In 2011, Toks Omishakin became the youngest person ever to serve as chief for planning and environment for Tennessee and the first member of a minority group to serve in that role. He helped create Tennessee’s new Office of Community Transportation, making connections among land use and transportation, sustainability, and livability.
“Well-planned communities are the key to economically vibrant, sustainable and livable communities,” he says. “Providing multimodal choices and connections are vital to any future positive growth.” He established the Multimodal Access Grants, a $30 million program to aid communities across the state in establishing more transit, sidewalks, and bikeway connections. His department has a $2 billion annual budget and a staff of 3,800.

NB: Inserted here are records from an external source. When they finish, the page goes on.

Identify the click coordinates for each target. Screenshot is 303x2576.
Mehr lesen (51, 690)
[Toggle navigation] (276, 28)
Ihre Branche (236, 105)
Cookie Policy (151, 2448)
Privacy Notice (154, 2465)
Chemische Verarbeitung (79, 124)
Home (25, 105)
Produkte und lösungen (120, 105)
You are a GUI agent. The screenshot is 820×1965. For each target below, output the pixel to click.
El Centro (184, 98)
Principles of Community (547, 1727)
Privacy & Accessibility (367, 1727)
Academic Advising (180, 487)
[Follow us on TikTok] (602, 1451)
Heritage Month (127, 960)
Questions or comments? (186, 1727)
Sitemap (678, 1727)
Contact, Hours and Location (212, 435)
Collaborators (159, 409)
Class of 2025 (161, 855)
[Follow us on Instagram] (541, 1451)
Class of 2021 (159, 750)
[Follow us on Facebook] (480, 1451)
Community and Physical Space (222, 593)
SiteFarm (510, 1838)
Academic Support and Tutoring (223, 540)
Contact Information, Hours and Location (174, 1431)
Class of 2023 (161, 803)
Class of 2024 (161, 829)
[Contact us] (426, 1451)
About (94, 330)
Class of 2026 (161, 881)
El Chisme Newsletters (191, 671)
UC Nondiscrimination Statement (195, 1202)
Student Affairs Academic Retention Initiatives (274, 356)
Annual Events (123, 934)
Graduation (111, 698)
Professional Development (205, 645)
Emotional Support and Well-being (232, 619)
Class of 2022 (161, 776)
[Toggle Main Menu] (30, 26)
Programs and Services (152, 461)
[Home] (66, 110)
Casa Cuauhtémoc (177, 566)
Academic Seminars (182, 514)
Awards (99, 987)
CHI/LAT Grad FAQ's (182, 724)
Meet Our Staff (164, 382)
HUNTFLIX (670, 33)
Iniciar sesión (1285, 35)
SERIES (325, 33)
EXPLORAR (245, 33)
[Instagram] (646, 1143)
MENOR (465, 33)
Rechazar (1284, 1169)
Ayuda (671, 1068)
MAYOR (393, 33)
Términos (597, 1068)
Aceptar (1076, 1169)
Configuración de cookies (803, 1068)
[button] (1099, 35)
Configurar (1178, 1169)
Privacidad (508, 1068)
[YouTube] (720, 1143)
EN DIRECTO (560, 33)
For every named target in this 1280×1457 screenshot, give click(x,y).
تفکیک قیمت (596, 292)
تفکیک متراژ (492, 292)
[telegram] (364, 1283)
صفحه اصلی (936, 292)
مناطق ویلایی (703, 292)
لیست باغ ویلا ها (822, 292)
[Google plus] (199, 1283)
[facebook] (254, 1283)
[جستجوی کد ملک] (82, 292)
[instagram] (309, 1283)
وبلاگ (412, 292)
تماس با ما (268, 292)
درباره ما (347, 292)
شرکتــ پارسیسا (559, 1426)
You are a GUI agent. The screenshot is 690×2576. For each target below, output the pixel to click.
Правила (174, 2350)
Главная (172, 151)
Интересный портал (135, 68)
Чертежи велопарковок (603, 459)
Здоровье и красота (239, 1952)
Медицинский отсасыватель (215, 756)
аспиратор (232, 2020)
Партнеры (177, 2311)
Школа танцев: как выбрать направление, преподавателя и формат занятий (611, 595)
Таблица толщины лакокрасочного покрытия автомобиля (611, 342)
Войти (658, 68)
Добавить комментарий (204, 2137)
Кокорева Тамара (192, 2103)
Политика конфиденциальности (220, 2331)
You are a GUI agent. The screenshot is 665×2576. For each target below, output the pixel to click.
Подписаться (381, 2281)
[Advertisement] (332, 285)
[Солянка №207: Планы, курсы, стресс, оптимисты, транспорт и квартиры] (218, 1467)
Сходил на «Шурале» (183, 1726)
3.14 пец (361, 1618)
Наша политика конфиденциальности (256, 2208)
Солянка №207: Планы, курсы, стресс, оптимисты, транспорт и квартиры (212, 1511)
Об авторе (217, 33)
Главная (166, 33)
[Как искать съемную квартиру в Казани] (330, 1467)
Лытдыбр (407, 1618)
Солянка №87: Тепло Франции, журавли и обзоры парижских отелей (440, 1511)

He was also the first person to serve as director of Healthy Living Initiatives in the Nashville Mayor’s Office. He helped create the city’s new Complete Streets policy and the “Walk 100 Miles with the Mayor” movement. Omishakin oversaw the creation of two new bicycle sharing programs: Green Bikes Nashville, a free program targeting underserved communities and major city parks, and Nashville B-cycle, with 250 bicycles and 20 stations across the city.
At Deaderick Street, he helped create the first complete green street in the metro area by bringing together city agencies, including Public Works, Planning, Parks, and Water Services. It was the first of several award-winning examples of collaboration completed during Omishakin’s tenure.